It’s difficult to express what a meaningful, gutsy film Godzilla was upon its release. Produced during the post-war American occupation of Japan, with Japan banned from producing materials on Hiroshima and Nagasaki, Toho Studios stood defiant and created a monster that didn’t just embody Japanese suffering, but a monster that was their suffering.

More than a derivative allegory of modern warfare, Godzilla’s initial attacks at sea reflected another American atrocity – Lucky Dragon No. 5, which saw a Japanese fishing vessel veering too close to a US nuclear test, bathing the occupants in radiation. Godzilla’s flame is the blinding light of nuclear war, his dark visage trampling what remains of Tokyo.

Godzilla tells a story of inescapable human tragedy caused by human decision making

While often cited as remake of Beast from 20,000 Fathoms (a sea beast awakens due to nuclear tests, spreads radiation, and destroys a city), it’s a shallow, surface level reading of Godzilla – but not entirely incorrect. Where Beast used nuclear war as mere exposition, a loose scientific explanation for why the title monster exists, Godzilla is wholly enveloped by the fear and reality of what occurred. It shows children setting off Geiger counters, mothers dying in front of their daughters, and Japanese people trying to live their lives while another atomic threat lingers in the headlines.

Godzilla is also an engrossing character study, including Dr. Yamane (Takashi Shimura), who mourns the immediate military response to kill rather than a scientific approach to study Godzilla and the possibilities this monster’s survival represents to cure disease. Dr. Serizawa (Akihiko Hirata) chooses personal sacrifice rather than unleash another devastating weapon on mankind, a decision based in real world trauma.
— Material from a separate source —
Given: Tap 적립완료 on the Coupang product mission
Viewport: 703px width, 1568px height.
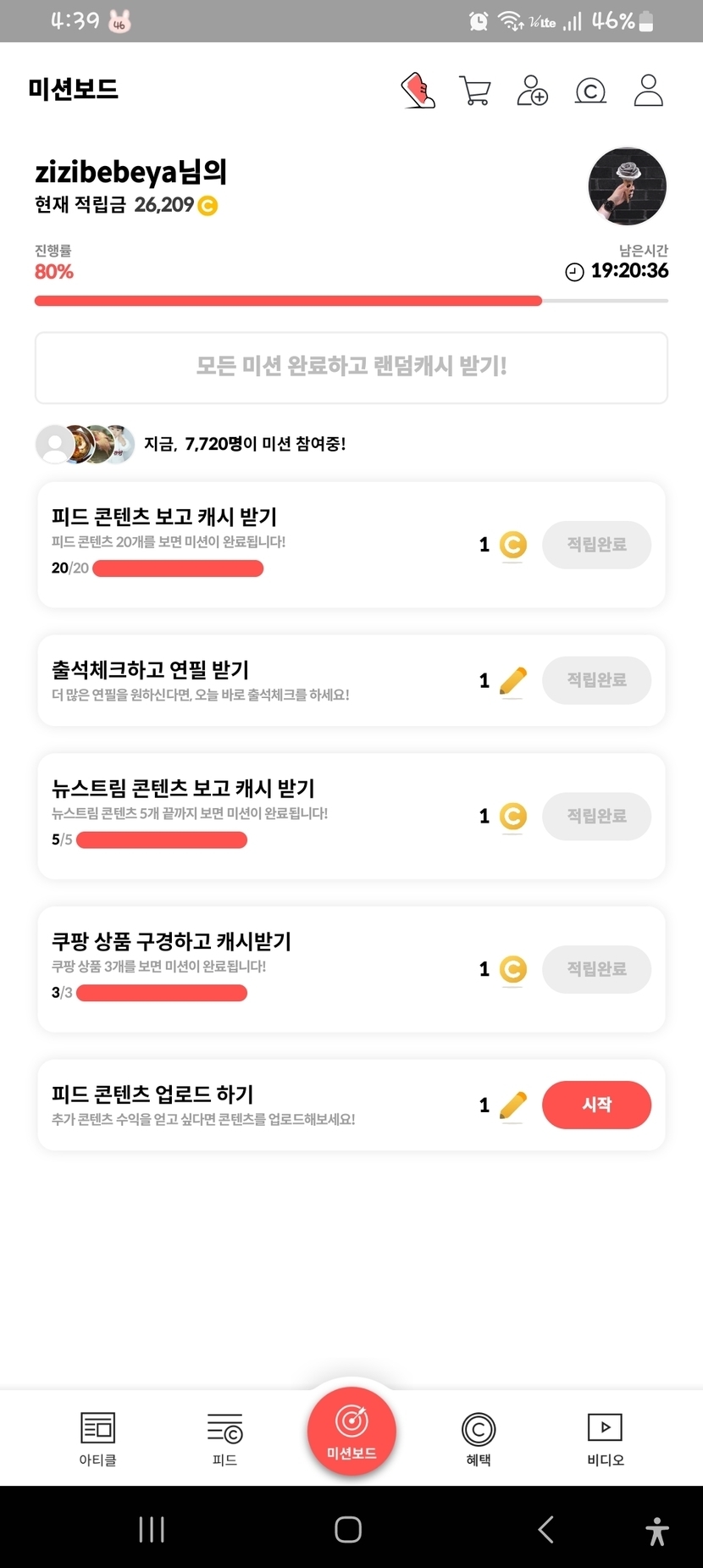Looking at the screenshot, I should click(x=596, y=969).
Of the most memorable, both for their pop value and startling horror, are those shots of Godzilla trampling Tokyo, marching forward, unstoppable, and setting it ablaze. Every fire, every scream, and every death brings with it haunting imagery. Representing the bomb itself, Godzilla’s devastation captures an anger at his own pain and creation, and equally so, a dark force that cannot be controlled once unleashed. Seeing human beings give up at the sight of this force – notably, a woman cradling her children before nuclear flames engulf them – is relentlessly real, even if the sometimes uneven visual effects show the seams. In the end, those on-screen flubs don’t matter, because Godzilla tells a story of inescapable human tragedy caused by human decision making, which is the most terrifying thought of them all.

Video

Criterion’s Blu-ray for Godzilla rates as one of the premiere vintage restorations on the format when compared to worn, flat home video releases beforehand. This UHD, without HDR, is somehow bested by that Blu-ray, using Toho’s own 4K scan rather than Criterion’s.

Resolution does make a difference. In tight, close-ups show increases in fine texture. Grain resolves wonderfully, certainly bettering the Blu-ray in this way. There’s also less print damage than before, a sign the restoration team worked overtime to reduce the number of visible scratches.
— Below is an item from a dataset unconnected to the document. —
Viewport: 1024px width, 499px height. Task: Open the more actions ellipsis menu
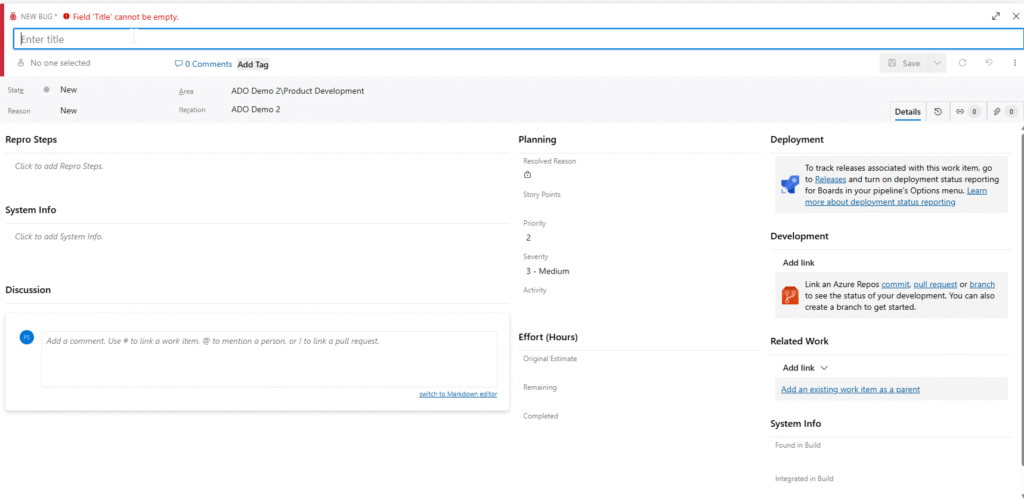click(x=1014, y=63)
And yet, Godzilla shows clear signs of filtering, particularly in the medium and long shots, where mild ringing and smoothness take over. The filtering isn’t aggressive (clearly, as natural grain does remain in the image). However, fine detail on hair turns to mush, and skin looks almost airbrushed at the worst. It’s not an obvious case, but when placed side-by-side, the difference is clear. Also worth noting, the highlights turn to blobs, clipping detail at their brightest points. The benefits, notably the limited source damage, are not worth it as this decision to aggressively restore the material reduced any gains.

Audio

Godzilla opens on a series of footsteps, demanding the viewer’s attention and building suspense. Gone is the warble and total breakdown of the sound at its peak as heard in previous releases. It’s mastered here, in a PCM mono restoration copied from the Blu-ray release, with a grungy reverberation. It’s hard to imagine it was supposed to sound like anything else.

Akira Ifubuke’s score is plentiful in terms of fidelity too, drums during an Odo Island ceremony precise and clean. There’s no distortion. Within the midst of action, including the mayhem during a typhoon with crushing buildings and screaming islanders, the music maintains focus. The elements have never blended with such purity. Screechy highs, especially those when the oxygen destroyer is displayed, are brilliantly refined.

Everything here sounds brighter, cleaner, and richer, the three elemental improvements that will define a restoration like this. Dialogue is never a victim of popping or static, fidelity preserved during the clean-up. Few scenes exhibit any type of audible artifact, likely spots where aggressive restorative techniques would have diluted quality. What’s left is still miles ahead of where Godzilla’s audio was before.

Extras

Author David Kalat works overtime on this disc, supplying two commentaries, one for the Japanese version, and one for the US edition, Godzilla: King of the Monsters (presented only in HD). Nearly 100 minutes of cast & crew interviews include quips from five people involved with the film: Star Akira Takarada, suit actor Haruo Nakajima, composer Akira Ifukube, and special effect technicians Yohio Irie & Eizo Kaimai.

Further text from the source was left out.